The Human AutomatArt project was originally due in May 2019 for the Look Again Festival, co-commissioned by Aberdeen Performing Arts and New Media Scotland‘s Alt/w Fund with investment from Creative Scotland, but then sadly postponed because of the lockdown. It is now live on Aberdeen’s Music Hall‘s large screen from the 1st until the end of November 2021.
In the present world, every human being has become a living set of data, and potentially a content creator. With Human AutomatArt, we are transforming Aberdeen’s Music Hall into an information collector, gathering data from the human activities occurring there, via movement detection, sound and temperature sensors, whose data are generating the digital painting on the screen. Doing so, the unaware human beings become the autonomous agents whose behaviours create the structure for the generative art program, and the human life and related activities as a whole become the painting artist.
The project’s name Human AutomatArt is a mixing of the words-concepts Human, Cellular Automata and Art.
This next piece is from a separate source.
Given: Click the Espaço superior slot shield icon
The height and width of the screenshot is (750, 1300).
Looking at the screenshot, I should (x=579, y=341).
Using the logic at the root of AI programming, we want to humanise this process, using the human beings as “cellular automata”, independent unities with different behaviours which interact with their environment and can generate an interesting emergent complexity, which is going to create a complex piece of visual art.
The idea flourished while we were reasoning around the digital world and the importance of data, and how to let interact the real-life analog world with the digital one in an artistic way. The use of sensors was the obvious choice.
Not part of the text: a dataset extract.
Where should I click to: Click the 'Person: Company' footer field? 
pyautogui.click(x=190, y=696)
We imagined transforming the Music Hall into a living harvester of data: using a webcam as a movement detector, an Arduino board with a temperature sensor, and an audio connection from the main hall, all connected via Ethernet cables to the main computer, we collect all those data that are driving the behaviour of the generative art program made in TouchDesigner.
People’s interaction works if they are completely unaware of how their behaviour is driving the program because one of the essential criteria of the generative art is that the system needs to be autonomous: independent of outside control, free of any guiding hand. If the human agents are acting unaware, or uninterested, in the effects their actions are having on the system, they become as valid a data source as any other autonomous object. What we want to accomplish with this project is to take a step back from the overwhelming technology and insert the human being in a process that is usually computer-driven, using the technology as a means, not as an end, with the human activity regaining central role.
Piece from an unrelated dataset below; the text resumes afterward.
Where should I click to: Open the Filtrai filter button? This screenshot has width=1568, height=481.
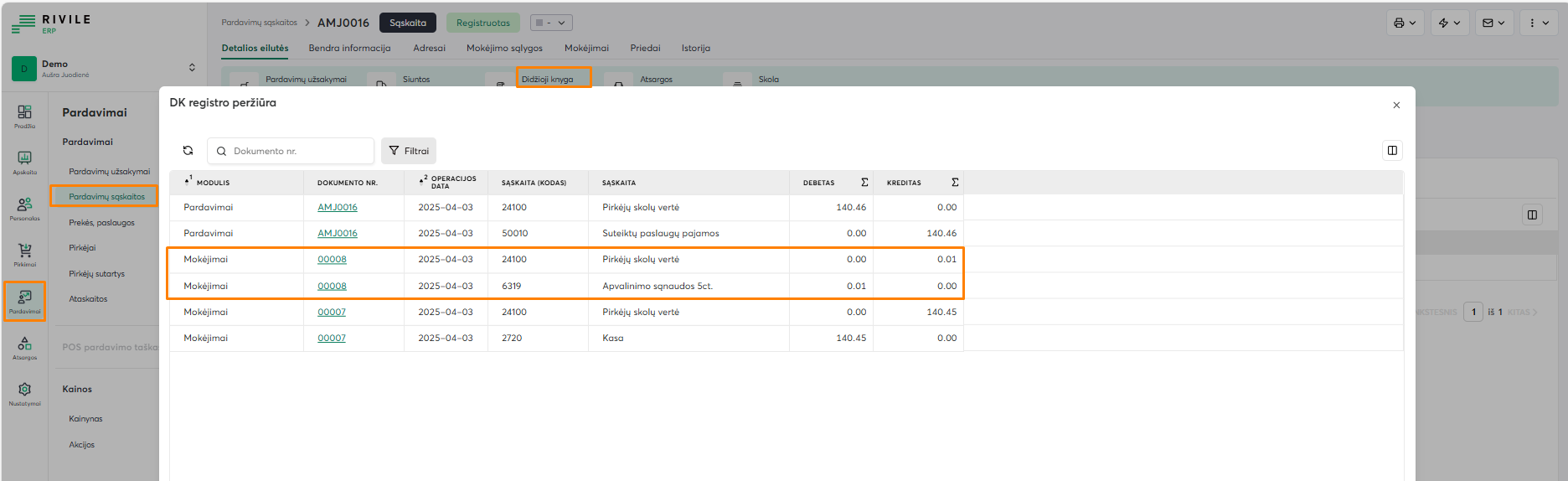point(409,151)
Our latest projects all involve sensors; the autogenerative series The secret music of plants, which involves a plant connected to the modular synthesizer through biofeedback sensors, with the plant that is generating music through the synthesizer; Aletheia, that is Marta’s Master’s in Sonic Art’s final project, a quadriphonic interactive composition for custom-built EEG devices, which involves EEG sensors and Arduino to generate music in Pure Data using brainwaves. The “Human AutomatArt” project is the logical consequence of these works.
The technique used is that of the feedback loops we have already used in “Nocturne on Ganimede”, but enhanced and enriched, to generate this effect of 3D coloured ink that is coming out of the screen.